OnCoRe Blueprint
 

Upcoming webinars | Archived webinars

OnCoRe Blueprint Webinar Series

As an ongoing part of the OnCoRe Blueprint Project, we will be offering a series of webinars that focus on some of the issues surrounding repositories and repository development.  These sessions will feature guest speakers with expertise in each topic.  The webinars will be conducted via Elluminate and all are welcome to attend.

Upcoming sessions:

  • Friday, July 17, 2009, 2:00-3:00 p.m.
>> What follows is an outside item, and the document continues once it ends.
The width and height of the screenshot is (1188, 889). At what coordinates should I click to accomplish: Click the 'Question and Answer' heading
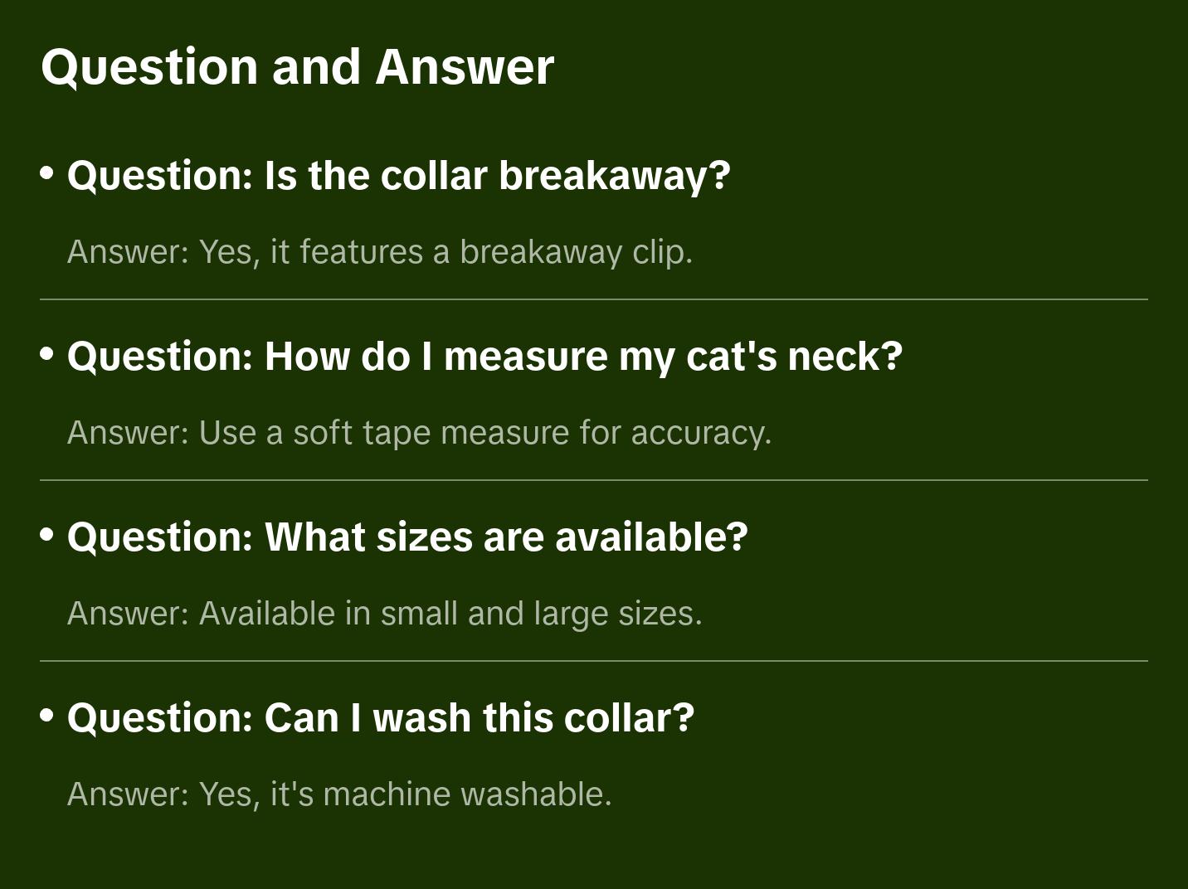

EDT (tentative date)

    Damon Regan from Eduworks, will conduct a webinar about Metadata generation, application, standards, and related technologies.

    Log-in details will be posted as soon as they become available.

 
You may also want to browse our archive of past webinars.

If you would like to suggest a webinar topic, please email the project coordinator at ejohnson@distancelearn.org

Click here for a list of possible upcoming topics.


Recordings of past webinars are archived below:


Textbook Affordability: A Discussion About Skyrocketing Costs and Emerging Solutions June 18, 2009

Hear Nicole Allen, (Making Textbooks Affordable Project) and Eric Frank (Flat World Knowledge), as well as students and faculty members, discuss approaches for making open textbooks available to students. Introduction by Cable Green from the Washington State Board of Community and Technical Colleges.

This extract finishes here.